:: Page extract ::
+--
I am beginning to learn webpage parsing using BeutifulSoup in Python. I am trying to get news items of a stock from www.tradingview.com. The webpage I am specifically trying is https://www.tradingview.com/symbols/NSE-TORNTPHARM/news/. I am using BeautifulSoup in Python. From the following webpage I am trying to get all the hrefs having a class : card-wSNJR2eq cardLink-wSNJR2eq. enter image description here
This returns none. I used the following code:
for a in html.find_all('a', class_="card-wSNJR2eq cardLink-wSNJR2eq"):
print ("Found the URL:", a['href'])
Even listing all the "a" in the web page doesn't show these particular hrefs which contain the news headlines. I used the following codes:
for a in html.find_all('a', href=True):
print ("Found the URL:", a['href'])
as well as
html = BeautifulSoup(response, "html.parser")
topa = html.find_all('a')
Both the above codes dont list the "a" which have hrefs that contain the headline. All the other 'a' are listed.
Please help to understand what I am missing.
CodePudding user response:
Those links are being loaded dynamically in page. You neeed to inspect the Network tab in Dev tools, and you will notice an XHR call is being made to an API, which returns a JSON response. The following code will get you the information loaded by javascript in page:
import requests
import pandas as pd
# headers = {'User-Agent': 'Mozilla/5.0 (Windows NT 6.1; WOW64) AppleWebKit/537.17 (KHTML, like Gecko) Chrome/24.0.1312.60 Safari/537.17'}
headers = {
'authority': 'news-headlines.tradingview.com',
'method': 'GET',
'path': '/headlines/?category=stock&lang=en&symbol=NSE:TORNTPHARM',
'scheme': 'https',
'accept': '*/*',
'accept-encoding': 'gzip, deflate, br',
'accept-language': 'en-US,en;q=0.9',
'origin': 'https://www.tradingview.com',
'referer': 'https://www.tradingview.com/',
'sec-fetch-dest': 'empty',
'sec-fetch-mode': 'cors',
'sec-fetch-site': 'same-site',
'user-agent': 'Mozilla/5.0 (X11; Linux x86_64) AppleWebKit/537.36 (KHTML, like Gecko) Chrome/103.0.5060.53 Safari/537.36'
}
url='https://news-headlines.tradingview.com/headlines/?category=stock&lang=en&symbol=NSE:TORNTPHARM'
r = requests.get(url, headers=headers)
## dataframe
# df = pd.DataFrame(r.json())
+--
:: Provided data ::
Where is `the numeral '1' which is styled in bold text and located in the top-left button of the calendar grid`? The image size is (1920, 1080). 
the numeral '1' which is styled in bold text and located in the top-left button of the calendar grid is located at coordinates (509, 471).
+--
:: Description of the task ::
Please continue the forum thread on scraping TradingView stock news with BeautifulSoup, picking up right after its final line of code.

:: Output ::
# df
print(r.json()[0])
This will print out:
{'id': 'urn:newsml:mtnewswires.com:20220526:G2129513:0', 'title': "Torrent Pharmaceuticals to Acquire Four Brands from Dr. Reddy's Laboratories", 'sourceLogoId': 'mtnewswires', 'published': 1653620928, 'source': 'MT Newswires', 'urgency': 2, 'permission': 'headline', 'relatedSymbols': [{'symbol': 'NSE:DRREDDY', 'logoid': 'dr-reddys'}, {'symbol': 'NSE:TORNTPHARM', 'logoid': 'torrent-pharmaceuticals'}], 'astDescription': {'type': 'root', 'children': [{'type': 'p', 'children': ['Torrent Pharmaceuticals (', {'type': 'symbol', 'params': {'symbol': 'NSE:TORNTPHARM', 'text': 'NSE:TORNTPHARM'}}, ', BOM:500420) has agreed to acquire four pharmaceutical brands from ']}, ' ', {'type': 'p', 'children': ["Dr. Reddy's Laboratories (", {'type': 'symbol', 'params': {'symbol': 'NSE:DRREDDY', 'text': 'NSE:DRREDDY'}}, ', BOM:500124) for an undisclosed amount. ']}, {'type': 'p', 'children': ['The four brands include gynecology product Styptovit-E, as well as benign prostatic hyperplasia treatments Finast, Finast-T, and Dynapress, according to a Thursday night filing. ']}, {'type': 'p', 'children': ['According to the terms of the deal, Torrent Pharma will take over the manufacturing, marketing, and distribution of the brands in India. ']}, {'type': 'p', 'children': ['The transaction and integration of brands are expected to be completed by June.']}]}, 'summary': None}
You can further inspect the json object, to get the data you need.